The Wibaux ranch house anchors a museum complex that helps interpret his life. Marlene Welliever said they made it as much like the original late 1800’s one as they could. Welliever fondly remembered when more than a dozen Wibaux relatives from France visited the museum a few years ago. The complex includes a livery stable containing a Rumley tractor and early tools, a shoe shop, and a grocery store. The 1900’s barber shop boasts a reproduction of the first indoor bathroom in the area, and a rail car from the 1964-65 Montana Centennial Train that went to the World’s Fair in New York and is chock full of Montana memorabilia. The museum is open from May to September.
Wibaux business district includes buildings on the National Register of Historic Places, including Saint Peter’s Catholic Church. Pierre Wibaux’s father paid to have it built in 1885, so his family would have a church to attend. Originally a wood frame building in Gothic Revival style, it was enlarged in 1931, and the exterior was covered with colorful, native rock. Notable are the stained glass windows and ivy growing over the walls.
Wibaux is still a cowboy community with a population of no more than 500 people today. The local high school’s six-man football team, appropriately called the Longhorns, is one of the best six-man football teams in the state.
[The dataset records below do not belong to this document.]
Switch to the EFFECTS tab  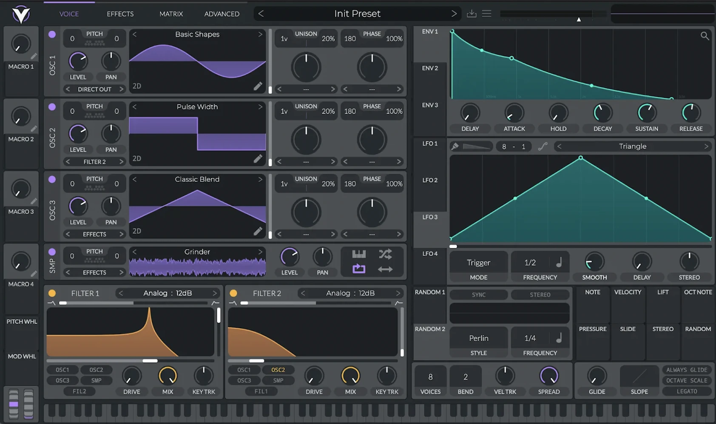(120, 14)
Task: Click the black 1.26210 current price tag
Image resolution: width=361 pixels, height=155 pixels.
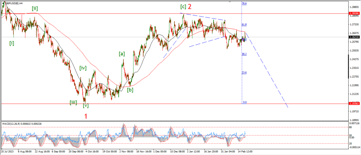Action: (353, 37)
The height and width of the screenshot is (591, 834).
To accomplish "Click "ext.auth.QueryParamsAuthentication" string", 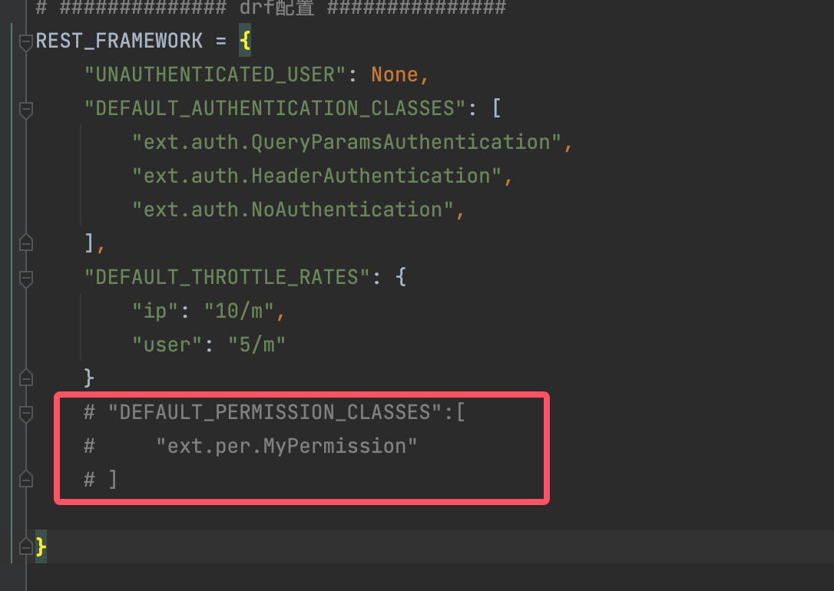I will tap(347, 142).
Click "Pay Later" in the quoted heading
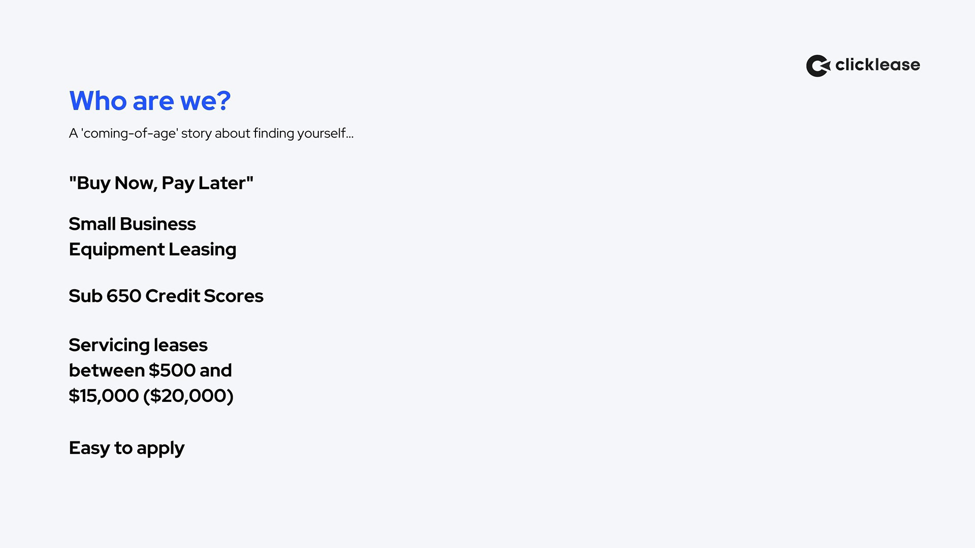975x548 pixels. coord(204,183)
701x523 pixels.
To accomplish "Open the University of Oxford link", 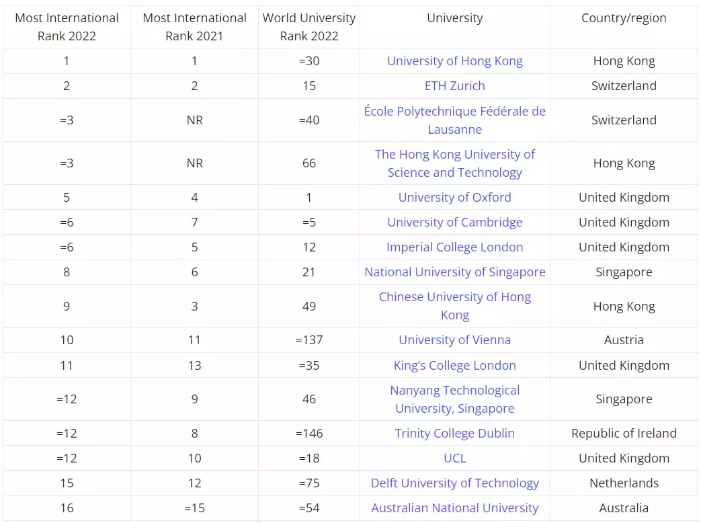I will tap(454, 197).
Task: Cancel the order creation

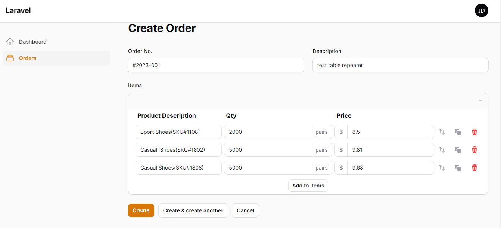Action: point(245,210)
The area draws hunters and fishermen by the scores. The first Travel Montana Visitor Center on I-94 is situated just off Interstate 94 at the exit on top of the hill.
In 2008 Jim Devine and Sandon Stinnett opened the Beaver Creek Brewery, which Welliever says brings a lot of people to town. Their Halloween party “looked like the 4th of July celebration,” she said. They brew more than a dozen different beverages, including Wibaux Gold, Paddlefish Stout, and Rough Rider Wheat. They also make a non-alcoholic root beer from their secret recipe. Their web site advises, “Try it with two scoops of Montana-made Wilcoxson’s Ice Cream.”
Wibaux is a small, gateway-to-Montana town that won the love and loyalty of Pierre Wibaux 200 years ago. Readers who visit the prairies of eastern Montana may understand why.